Once the stomping ground of Italy’s greatest directors and actors, from Federico Fellini to Sophia Loren, Rome’s renowned Cinecitta film studios are planning a much-needed makeover for a new era.

Dubbed “Hollywood on the Tiber,” Cinecitta was at the heart of the golden age of Italian cinema, and now hopes to regain some of its former luster thanks to European Union post-pandemic funding.

Italy is the main beneficiary of the bloc’s recovery fund, and the aging studios are in line for a 260-million-euro (US$292-million) windfall to expand and modernize, capitalizing on the different ways to watch films and television.

“We can give back to this place the light that has always characterized it and that it deserves,” said Cinecitta Chief Executive Officer Nicola Maccanico.

Cinecitta — which means “the city of cinema” in Italian — has been the backdrop of more than 3,000 films, including 51 Oscar winners.

In recent decades, although critically acclaimed films such as Bernardo Bertolucci’s “The Last Emperor” and Anthony Minghella’s “The English Patient” were shot at Cinecitta, major productions have become more scarce.

The studios were inaugurated on the southern outskirts of the Italian capital in 1937 to churn out propaganda for the Fascist government of Benito Mussolini.

They have since endured the upheavals of Italy’s modern history: the Allied bombings in 1944, the repurposing of the studios as housing for people displaced by war, the economic “miracle” of the 1950s-60s and subsequent economic decline.
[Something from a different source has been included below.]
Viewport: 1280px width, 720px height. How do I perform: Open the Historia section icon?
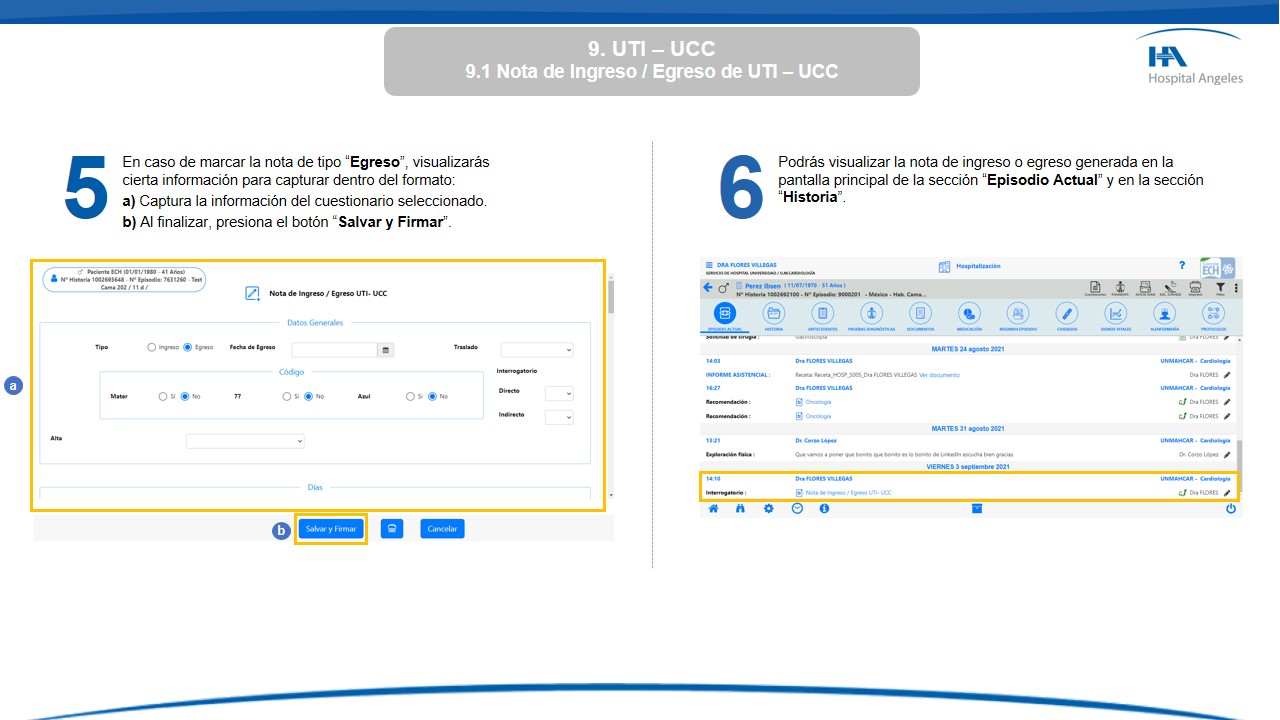coord(774,314)
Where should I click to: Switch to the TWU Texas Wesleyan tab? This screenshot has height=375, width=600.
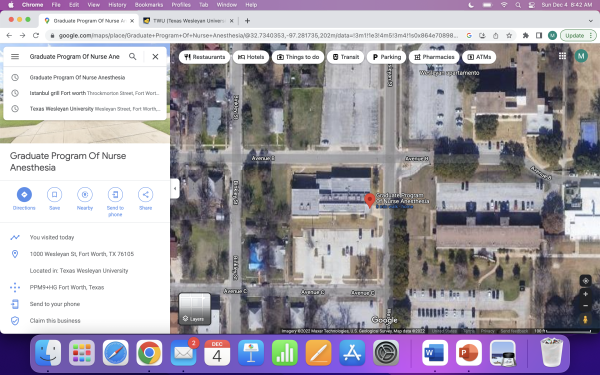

In its heyday during the golden era of film, major Hollywood blockbusters such as “Ben-Hur” in 1959 and some of cinema’s most seminal works like Fellini’s “La Dolce Vita” in 1960 were filmed at Cinecitta.

But since the end of the 1960s, it has been unable to recapture its former prestige due to competition from television and major international productions opting for better-equipped studios elsewhere.

‘Unique opportunity’

Cinecitta loses out on about 25 million euros per year due to the studios’ current inability to meet potential demand from TV series and films because of the small size of its stages and other deficiencies, according to business daily Il Sole 24 Ore.
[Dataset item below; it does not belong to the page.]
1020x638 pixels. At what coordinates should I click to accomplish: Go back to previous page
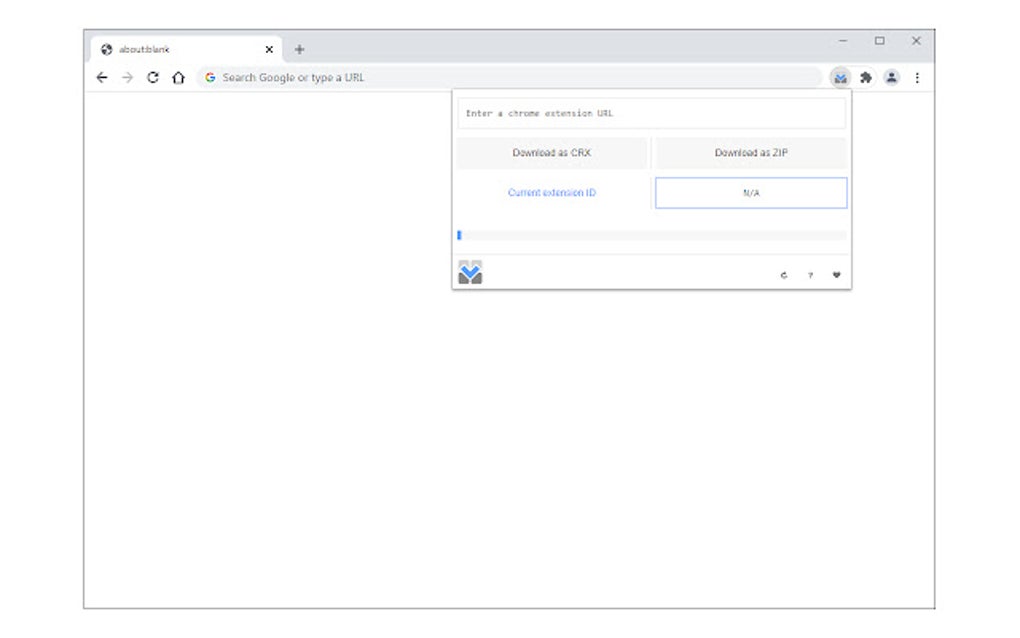click(101, 77)
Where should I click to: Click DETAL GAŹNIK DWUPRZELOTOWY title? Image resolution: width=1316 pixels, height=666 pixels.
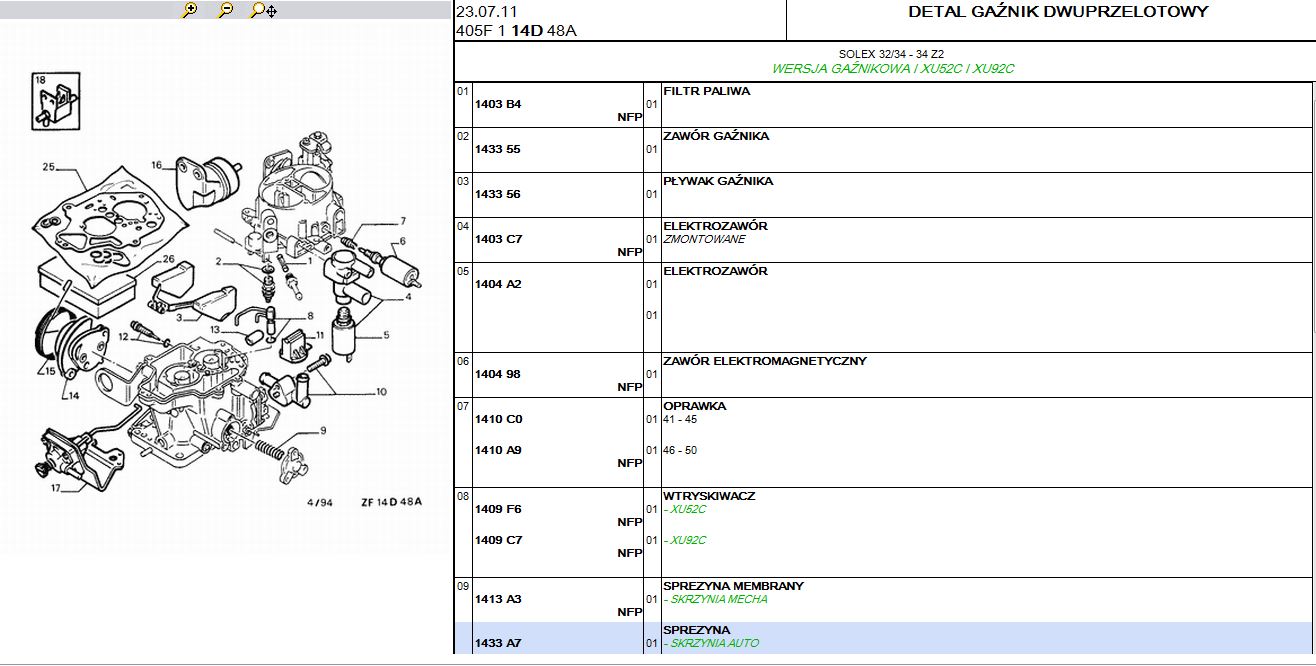(x=1058, y=12)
“For Cinecitta, this is really a unique opportunity, because it brings together two situations that are difficult to reproduce: the recovery plan and a booming market,” Maccanico said.

The lion’s share of the money will help double the surface area of the studios, which currently cover about 40 hectares, with the creation of five new sets and the renovation and expansion of five others.
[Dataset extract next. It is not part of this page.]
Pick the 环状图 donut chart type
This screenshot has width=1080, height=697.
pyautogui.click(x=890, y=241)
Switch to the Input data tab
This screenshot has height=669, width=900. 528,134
Further improvements will include an indoor pool for underwater filming, a theater with a 360-degree green screen and two sets for virtual reality with LED panels.

Maccanico said the increased number of platforms for content has created unprecedented opportunities for film studios.

“It’s within this market context that the idea of re-launching Cinecitta was born, making it a new reference hub for the new European audiovisual production market,” he said.

To boost its income, Cinecitta has offered public tours since 2011.

Groups of tourists wander through the imposing Teatro 5 — Fellini’s favorite and the largest in Europe at 2,880 square meters — and the white faux-marble, open-air sets of ancient Rome and 15th-century Florence.

A museum with film clips, photographs and costumes is also open to visitors.

A film-themed park associated with the studios, Cinecitta World, opened on the outskirts of Rome in 2014, designed by Oscar-winning set designer Dante Ferretti.

In 2019, Italy produced the most domestic films in Europe, 312, according to the European Audiovisual Observatory.